Rows showing where targets appear:

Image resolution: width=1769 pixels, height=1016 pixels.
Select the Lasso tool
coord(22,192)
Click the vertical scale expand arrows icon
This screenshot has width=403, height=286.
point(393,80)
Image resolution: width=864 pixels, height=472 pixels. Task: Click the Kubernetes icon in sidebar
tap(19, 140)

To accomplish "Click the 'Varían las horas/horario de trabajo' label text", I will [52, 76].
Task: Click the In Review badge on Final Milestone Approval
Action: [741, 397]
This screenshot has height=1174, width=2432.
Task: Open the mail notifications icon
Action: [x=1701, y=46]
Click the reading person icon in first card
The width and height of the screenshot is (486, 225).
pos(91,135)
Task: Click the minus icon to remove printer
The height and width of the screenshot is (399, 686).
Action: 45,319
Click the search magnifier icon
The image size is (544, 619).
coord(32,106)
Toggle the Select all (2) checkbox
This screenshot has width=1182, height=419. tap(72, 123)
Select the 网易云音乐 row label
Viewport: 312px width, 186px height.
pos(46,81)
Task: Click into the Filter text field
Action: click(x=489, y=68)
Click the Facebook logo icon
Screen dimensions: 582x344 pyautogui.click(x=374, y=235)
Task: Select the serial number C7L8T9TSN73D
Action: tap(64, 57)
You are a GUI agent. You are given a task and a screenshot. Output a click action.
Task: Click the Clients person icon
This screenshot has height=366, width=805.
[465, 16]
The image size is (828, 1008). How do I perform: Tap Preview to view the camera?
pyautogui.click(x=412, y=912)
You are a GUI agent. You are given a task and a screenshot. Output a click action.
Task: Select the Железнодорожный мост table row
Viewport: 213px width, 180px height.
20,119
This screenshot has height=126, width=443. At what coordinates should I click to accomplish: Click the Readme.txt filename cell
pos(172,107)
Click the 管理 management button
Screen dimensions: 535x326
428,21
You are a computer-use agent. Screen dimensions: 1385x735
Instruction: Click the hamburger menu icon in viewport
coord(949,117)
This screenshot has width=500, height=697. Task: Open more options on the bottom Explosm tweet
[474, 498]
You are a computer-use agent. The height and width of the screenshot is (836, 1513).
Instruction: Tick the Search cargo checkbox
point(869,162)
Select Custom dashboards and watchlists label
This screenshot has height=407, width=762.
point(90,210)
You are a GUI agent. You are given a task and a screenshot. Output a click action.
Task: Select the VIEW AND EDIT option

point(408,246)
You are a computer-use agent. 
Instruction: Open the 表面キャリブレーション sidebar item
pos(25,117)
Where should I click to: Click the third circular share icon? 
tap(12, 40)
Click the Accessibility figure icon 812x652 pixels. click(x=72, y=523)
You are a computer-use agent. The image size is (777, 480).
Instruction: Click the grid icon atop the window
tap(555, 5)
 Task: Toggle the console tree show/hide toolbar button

=== Task description ===
Return each line of the material that contains the string "dimensions". Case counts.

=== Written reply ===
Screen dimensions: 582x344 pyautogui.click(x=374, y=235)
Screen dimensions: 535x326
You are a computer-use agent. Screen dimensions: 1385x735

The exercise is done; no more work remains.